Level 3 Communications has cited an unspecified "configuration error" as the root cause of its nationwide network outage on Tuesday.
Here's the statement issued by the Broomfield, Colo., service provider:
On October 4, our voice network experienced a service disruption affecting some of our customers in North America due to a configuration error. We know how important these services are to our customers. As an organization, we’re putting processes in place to prevent issues like this from recurring in the future. We were able to restore all services by 9:31 a.m. Mountain time.
Social media sites such as Reddit and Twitter erupted on Tuesday morning with inquiries and complaints about the outage from Level 3 customers, as well as customers of other big carriers like AT&T and Verizon that were affected by the outage. Speculation for the outage ranged from possible fiber cuts to more outlandish theories.
Level 3 acknowledged Tuesday morning that it was aware of the issue and was attempting to fix it, and did in fact restore the network during the late morning EST. Though reports of continued issues did trickle out throughout the rest of the day, with organizations affected pointing to Level 3 as the cause of their connectivity problems.

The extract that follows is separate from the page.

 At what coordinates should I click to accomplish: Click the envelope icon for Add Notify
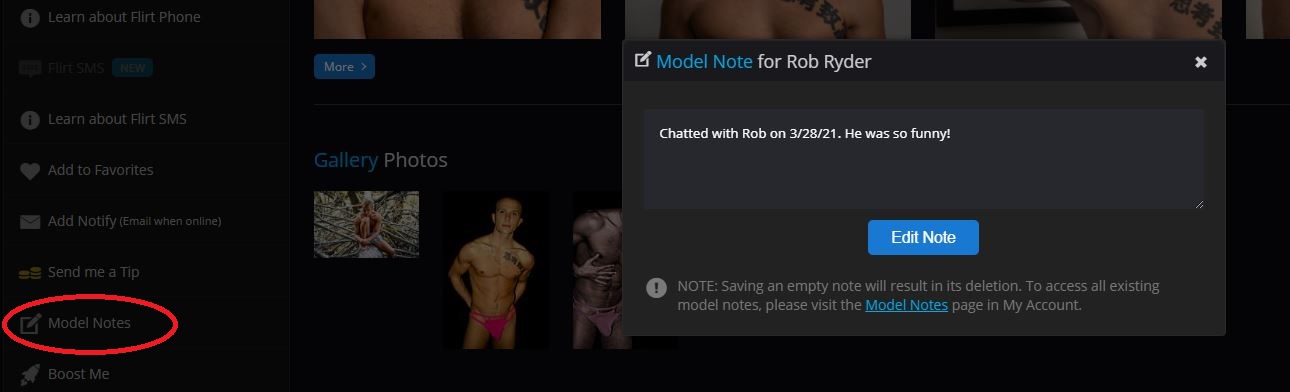30,222
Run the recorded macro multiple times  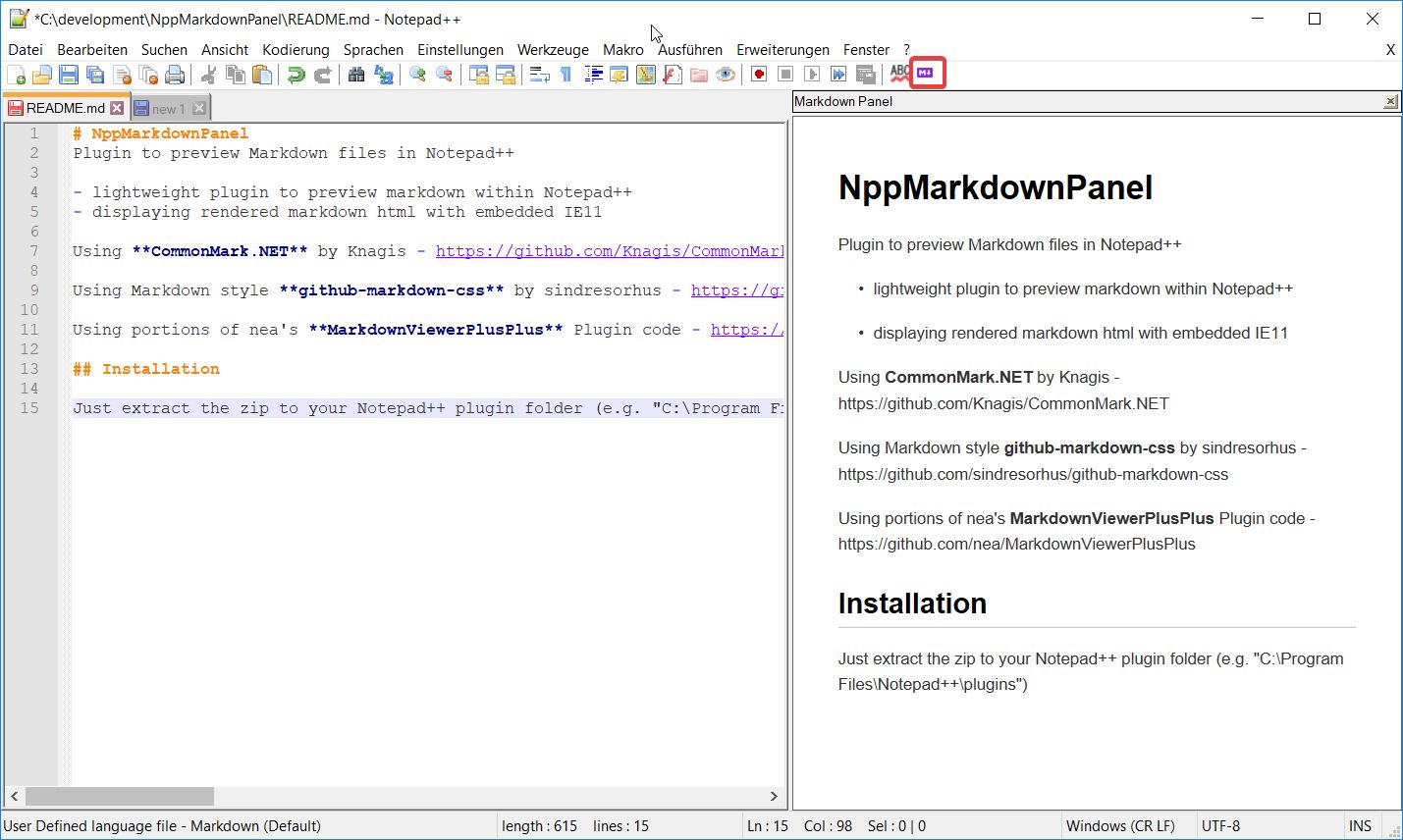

While Level 3 was brief in its public explanation for the outage, The Register news website did get ahold of a status update received by customers on Tuesday afternoon that went into a bit more detail. In part, the Reason for Outage Summary reads:
The Voice NOC investigated reports of voice service impact throughout multiple markets in the United States. The equipment vendor was engaged for assistance with investigations. No inbound or outbound calls were present in voice switches. The Voice NOC was able to implement configuration changes that were successful in allowing calls to reach the switches and process accurately.
Meanwhile, Level 3 has now moved on to an even more pressing concern: Hurricane Matthew.